BUP49 - AddTemper

The project is focused on the processing of high-carbon steels in additive manufacturing. These steels are valued for their high strength and hardness and are used in applications such as tools, machine parts, and automotive components. However, they are difficult to process because of their propensity to crack. Current techniques such as high-temperature heating of the build platform reduce cracking, but are energy-intensive and inflexible. Consequently, new concepts are therefore needed to process these materials economically.

Aim

The "Add-Temper" project is pursuing an innovative approach through the development of a temperature-controlled in-situ laser heat treatment (TIHT) technique, which is conducted directly during the PBF-LB/M built-up process (Powder Bed Fusion using Laser Beam).
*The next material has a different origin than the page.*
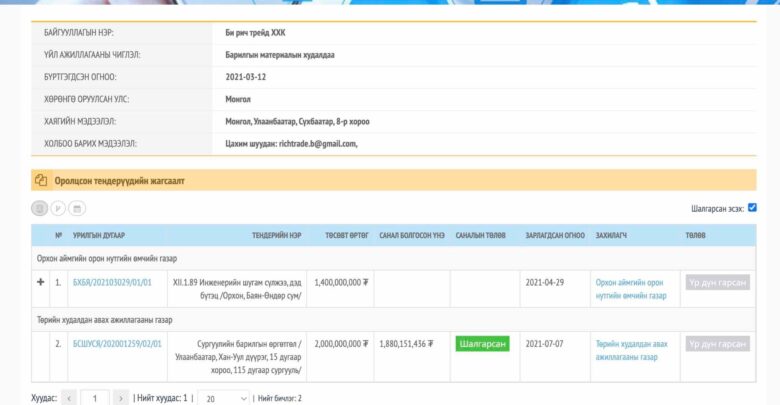Go to previous page with left arrow
Viewport: 780px width, 405px height.
tap(69, 398)
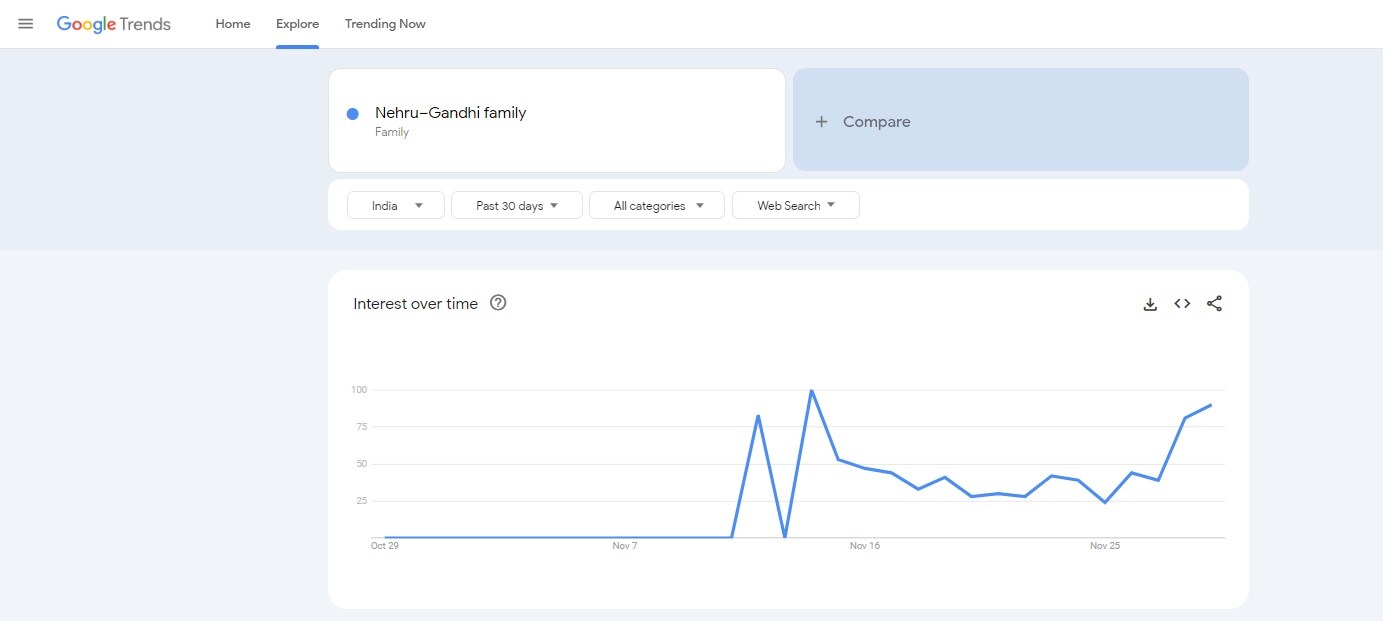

In the PBF-LB/M process, metal powder is melted layer by layer using a laser beam to create complex components. Also, the laser beam is employed as a flexible heat source, enabling the targeted and controlled heating of individual layers within a component. This precise heat treatment reduces residual stresses during the manufacturing process and prevent the formation of cracks. Furthermore, TIHT allows for the selective modification of component properties by creating distinct temperature zones within a component. This offers a novel avenue for the design and utilisation of additively manufactured components.

Approach

• In-house developed modular PBF-LB/M research platform with open control for maximum control over the process
• Temperature-controlled in-situ laser heat treatment (TIHT) with high-speed quotient pyrometer to record the component temperature
• Thermographic camera for recording the temperature history
• Scanning electron microscope images and hardness measurements to analyze the material properties and microstructure formation 

Benefit

Overall, the results of the AddTemper project supports industry in processing new groups of materials that are prone to cracking, such as high-carbon steels. This significantly expands the range of applications for additive manufacturing.